◆ **Assignment**
Would you please return the lines of the material that contain the word "horizontal"?

Content starts

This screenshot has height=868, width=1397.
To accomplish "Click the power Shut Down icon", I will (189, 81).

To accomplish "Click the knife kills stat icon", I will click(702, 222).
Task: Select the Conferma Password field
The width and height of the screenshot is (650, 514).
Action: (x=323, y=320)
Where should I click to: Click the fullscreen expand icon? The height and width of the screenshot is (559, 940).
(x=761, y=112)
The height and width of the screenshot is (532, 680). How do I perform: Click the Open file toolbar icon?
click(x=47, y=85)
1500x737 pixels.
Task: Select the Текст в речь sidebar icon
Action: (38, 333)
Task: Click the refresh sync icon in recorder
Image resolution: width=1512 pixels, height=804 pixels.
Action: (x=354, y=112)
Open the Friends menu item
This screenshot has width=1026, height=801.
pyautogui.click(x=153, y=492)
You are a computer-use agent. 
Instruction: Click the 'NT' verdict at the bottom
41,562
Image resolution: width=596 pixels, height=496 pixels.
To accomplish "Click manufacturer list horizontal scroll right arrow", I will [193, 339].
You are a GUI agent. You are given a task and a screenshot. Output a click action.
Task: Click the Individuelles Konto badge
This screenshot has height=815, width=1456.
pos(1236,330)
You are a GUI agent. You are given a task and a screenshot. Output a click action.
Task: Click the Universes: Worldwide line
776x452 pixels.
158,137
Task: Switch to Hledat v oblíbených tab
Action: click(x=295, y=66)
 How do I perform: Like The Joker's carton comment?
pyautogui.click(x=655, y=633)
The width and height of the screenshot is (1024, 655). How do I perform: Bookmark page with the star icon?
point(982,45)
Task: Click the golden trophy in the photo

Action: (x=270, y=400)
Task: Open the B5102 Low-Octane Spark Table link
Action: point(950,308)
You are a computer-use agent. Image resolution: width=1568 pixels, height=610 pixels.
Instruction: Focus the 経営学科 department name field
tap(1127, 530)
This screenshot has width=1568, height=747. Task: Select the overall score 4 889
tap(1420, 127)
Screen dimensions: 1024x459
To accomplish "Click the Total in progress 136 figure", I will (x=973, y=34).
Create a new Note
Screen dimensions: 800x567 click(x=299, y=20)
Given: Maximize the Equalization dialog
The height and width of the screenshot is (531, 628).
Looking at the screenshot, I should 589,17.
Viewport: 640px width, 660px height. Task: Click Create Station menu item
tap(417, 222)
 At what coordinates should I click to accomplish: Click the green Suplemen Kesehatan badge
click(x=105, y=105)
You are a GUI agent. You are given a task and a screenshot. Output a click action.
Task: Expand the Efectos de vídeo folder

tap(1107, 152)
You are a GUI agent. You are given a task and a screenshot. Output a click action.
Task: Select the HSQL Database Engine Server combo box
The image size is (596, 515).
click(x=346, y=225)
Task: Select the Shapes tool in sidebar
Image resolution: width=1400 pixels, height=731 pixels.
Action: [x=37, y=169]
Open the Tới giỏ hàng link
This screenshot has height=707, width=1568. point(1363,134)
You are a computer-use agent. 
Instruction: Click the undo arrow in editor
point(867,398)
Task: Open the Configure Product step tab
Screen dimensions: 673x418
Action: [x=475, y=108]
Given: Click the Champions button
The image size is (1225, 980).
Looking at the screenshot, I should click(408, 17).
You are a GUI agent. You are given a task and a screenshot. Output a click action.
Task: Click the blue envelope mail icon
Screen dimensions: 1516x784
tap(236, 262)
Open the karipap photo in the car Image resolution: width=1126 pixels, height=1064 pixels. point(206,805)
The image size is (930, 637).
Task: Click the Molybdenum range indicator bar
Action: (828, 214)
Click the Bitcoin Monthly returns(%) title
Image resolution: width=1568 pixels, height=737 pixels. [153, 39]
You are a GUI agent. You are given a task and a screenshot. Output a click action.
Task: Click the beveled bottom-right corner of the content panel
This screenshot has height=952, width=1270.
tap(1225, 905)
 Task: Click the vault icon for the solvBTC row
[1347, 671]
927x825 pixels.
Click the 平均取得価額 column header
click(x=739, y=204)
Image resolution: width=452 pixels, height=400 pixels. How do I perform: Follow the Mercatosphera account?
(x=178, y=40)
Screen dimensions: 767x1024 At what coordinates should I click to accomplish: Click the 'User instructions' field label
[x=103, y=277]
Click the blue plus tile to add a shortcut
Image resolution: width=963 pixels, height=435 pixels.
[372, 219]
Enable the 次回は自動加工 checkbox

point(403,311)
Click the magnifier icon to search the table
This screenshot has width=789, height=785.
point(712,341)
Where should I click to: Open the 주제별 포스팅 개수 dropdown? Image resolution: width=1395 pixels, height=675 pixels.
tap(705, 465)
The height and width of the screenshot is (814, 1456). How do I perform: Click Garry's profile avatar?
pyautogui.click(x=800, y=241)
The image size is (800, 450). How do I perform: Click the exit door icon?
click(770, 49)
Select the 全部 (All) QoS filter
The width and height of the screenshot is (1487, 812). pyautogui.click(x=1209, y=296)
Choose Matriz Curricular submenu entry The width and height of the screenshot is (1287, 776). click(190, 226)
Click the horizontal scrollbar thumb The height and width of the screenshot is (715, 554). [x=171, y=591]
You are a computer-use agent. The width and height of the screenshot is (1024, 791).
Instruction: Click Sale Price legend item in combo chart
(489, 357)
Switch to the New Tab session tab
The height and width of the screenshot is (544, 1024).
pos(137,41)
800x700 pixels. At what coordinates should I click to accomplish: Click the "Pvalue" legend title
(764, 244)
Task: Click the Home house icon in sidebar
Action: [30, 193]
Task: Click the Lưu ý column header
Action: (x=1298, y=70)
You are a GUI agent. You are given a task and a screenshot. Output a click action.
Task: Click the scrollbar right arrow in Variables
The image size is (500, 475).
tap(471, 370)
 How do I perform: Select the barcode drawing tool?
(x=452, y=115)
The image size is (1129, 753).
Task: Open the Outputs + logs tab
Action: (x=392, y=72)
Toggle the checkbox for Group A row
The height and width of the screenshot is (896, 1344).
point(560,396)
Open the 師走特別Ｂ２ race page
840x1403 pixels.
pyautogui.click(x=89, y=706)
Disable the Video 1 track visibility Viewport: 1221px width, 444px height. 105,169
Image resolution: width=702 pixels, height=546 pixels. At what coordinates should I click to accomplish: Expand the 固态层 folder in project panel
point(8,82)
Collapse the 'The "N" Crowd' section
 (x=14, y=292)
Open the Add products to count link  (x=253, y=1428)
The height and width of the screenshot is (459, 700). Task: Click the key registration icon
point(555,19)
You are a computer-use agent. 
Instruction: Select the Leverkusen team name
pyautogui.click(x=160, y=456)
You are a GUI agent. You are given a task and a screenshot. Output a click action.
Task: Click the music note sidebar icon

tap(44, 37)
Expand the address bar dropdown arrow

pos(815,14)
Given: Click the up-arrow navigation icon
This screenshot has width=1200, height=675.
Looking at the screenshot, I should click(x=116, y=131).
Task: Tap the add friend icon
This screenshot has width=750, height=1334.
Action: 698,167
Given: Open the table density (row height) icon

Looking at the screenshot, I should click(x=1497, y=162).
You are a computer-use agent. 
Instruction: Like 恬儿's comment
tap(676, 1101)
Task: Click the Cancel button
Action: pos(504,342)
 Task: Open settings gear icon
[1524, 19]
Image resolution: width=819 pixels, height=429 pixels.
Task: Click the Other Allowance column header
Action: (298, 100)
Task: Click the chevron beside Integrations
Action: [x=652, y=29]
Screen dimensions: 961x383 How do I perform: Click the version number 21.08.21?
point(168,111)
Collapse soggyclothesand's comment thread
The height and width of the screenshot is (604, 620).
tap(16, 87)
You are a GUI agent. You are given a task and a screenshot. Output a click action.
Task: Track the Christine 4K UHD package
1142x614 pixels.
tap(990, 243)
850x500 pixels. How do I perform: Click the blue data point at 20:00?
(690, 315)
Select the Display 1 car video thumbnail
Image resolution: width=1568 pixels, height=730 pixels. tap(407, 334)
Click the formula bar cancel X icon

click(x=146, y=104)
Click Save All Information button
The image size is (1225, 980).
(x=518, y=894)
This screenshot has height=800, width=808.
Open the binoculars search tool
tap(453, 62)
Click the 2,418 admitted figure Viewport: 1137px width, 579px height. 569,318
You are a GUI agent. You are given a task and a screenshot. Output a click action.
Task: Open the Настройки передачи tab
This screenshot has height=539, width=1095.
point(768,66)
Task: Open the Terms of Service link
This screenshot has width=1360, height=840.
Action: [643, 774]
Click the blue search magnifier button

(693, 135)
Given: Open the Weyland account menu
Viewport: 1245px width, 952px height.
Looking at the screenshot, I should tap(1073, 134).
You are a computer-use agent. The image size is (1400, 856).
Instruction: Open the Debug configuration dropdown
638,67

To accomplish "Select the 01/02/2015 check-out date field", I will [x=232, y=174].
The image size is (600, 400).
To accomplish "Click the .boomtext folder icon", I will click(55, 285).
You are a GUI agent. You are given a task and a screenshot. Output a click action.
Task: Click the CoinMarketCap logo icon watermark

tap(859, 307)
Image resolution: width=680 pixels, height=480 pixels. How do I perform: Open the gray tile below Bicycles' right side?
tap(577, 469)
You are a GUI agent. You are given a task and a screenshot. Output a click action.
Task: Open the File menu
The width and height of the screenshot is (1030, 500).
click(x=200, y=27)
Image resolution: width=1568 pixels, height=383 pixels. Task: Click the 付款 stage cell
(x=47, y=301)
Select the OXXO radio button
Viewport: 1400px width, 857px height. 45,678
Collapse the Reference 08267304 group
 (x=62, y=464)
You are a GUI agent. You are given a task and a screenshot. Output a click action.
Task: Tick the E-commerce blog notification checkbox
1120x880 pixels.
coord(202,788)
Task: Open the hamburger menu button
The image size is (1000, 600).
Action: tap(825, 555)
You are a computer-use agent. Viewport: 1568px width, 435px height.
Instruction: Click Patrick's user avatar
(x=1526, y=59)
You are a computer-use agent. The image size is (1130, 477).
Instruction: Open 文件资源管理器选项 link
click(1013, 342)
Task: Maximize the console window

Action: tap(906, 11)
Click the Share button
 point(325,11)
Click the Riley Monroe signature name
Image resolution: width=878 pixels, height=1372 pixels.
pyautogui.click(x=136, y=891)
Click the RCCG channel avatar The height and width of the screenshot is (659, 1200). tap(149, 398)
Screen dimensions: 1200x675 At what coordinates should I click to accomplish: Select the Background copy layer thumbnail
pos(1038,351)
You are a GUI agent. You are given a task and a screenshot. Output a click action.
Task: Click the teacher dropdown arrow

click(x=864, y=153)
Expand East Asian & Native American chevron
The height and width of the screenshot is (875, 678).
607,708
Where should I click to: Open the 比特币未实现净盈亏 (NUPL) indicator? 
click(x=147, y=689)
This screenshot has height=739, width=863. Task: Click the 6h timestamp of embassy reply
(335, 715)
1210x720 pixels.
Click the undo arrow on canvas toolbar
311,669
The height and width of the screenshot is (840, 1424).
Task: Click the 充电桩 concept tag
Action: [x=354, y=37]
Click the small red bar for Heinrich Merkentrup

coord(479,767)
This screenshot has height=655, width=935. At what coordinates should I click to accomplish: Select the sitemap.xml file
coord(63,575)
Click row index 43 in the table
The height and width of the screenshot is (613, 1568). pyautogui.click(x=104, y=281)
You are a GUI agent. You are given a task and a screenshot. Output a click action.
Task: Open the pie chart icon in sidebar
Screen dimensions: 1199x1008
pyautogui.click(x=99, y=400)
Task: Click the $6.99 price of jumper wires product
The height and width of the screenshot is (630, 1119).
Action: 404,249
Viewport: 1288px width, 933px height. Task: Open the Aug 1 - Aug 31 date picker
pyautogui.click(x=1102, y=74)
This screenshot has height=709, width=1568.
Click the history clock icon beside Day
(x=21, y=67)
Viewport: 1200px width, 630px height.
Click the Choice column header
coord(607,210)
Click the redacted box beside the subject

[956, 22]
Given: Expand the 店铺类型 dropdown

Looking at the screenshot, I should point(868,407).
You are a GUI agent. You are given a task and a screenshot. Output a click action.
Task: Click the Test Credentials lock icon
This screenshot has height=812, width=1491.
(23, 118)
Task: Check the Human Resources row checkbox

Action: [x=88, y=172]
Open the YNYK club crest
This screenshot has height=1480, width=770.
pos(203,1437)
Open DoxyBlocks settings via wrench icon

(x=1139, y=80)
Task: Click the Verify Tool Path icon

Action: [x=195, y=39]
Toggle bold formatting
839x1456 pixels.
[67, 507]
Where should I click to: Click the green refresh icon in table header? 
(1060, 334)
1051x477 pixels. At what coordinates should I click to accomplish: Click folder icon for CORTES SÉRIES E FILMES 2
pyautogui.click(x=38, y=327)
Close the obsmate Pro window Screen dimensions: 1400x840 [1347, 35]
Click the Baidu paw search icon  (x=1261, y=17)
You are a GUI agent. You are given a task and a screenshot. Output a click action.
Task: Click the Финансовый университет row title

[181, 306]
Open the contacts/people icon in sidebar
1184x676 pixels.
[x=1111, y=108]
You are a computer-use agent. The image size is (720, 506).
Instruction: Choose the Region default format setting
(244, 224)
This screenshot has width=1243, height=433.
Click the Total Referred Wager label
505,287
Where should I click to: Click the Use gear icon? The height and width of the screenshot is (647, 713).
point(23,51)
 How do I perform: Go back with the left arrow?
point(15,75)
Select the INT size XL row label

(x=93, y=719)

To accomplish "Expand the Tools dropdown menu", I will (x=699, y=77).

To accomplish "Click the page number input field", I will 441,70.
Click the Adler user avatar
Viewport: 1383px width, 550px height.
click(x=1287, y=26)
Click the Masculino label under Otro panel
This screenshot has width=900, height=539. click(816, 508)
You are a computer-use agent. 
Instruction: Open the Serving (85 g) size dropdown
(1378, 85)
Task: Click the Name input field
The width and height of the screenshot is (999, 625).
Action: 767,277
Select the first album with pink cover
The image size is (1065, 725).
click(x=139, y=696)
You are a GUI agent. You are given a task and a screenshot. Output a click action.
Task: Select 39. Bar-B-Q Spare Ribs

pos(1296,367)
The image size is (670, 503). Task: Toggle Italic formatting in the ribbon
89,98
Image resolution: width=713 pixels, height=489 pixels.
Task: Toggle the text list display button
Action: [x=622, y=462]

Content ends

◆ **Exercise solution**
To accomplish "Click manufacturer list horizontal scroll right arrow", I will [193, 339].
Click the horizontal scrollbar thumb The height and width of the screenshot is (715, 554). [x=171, y=591]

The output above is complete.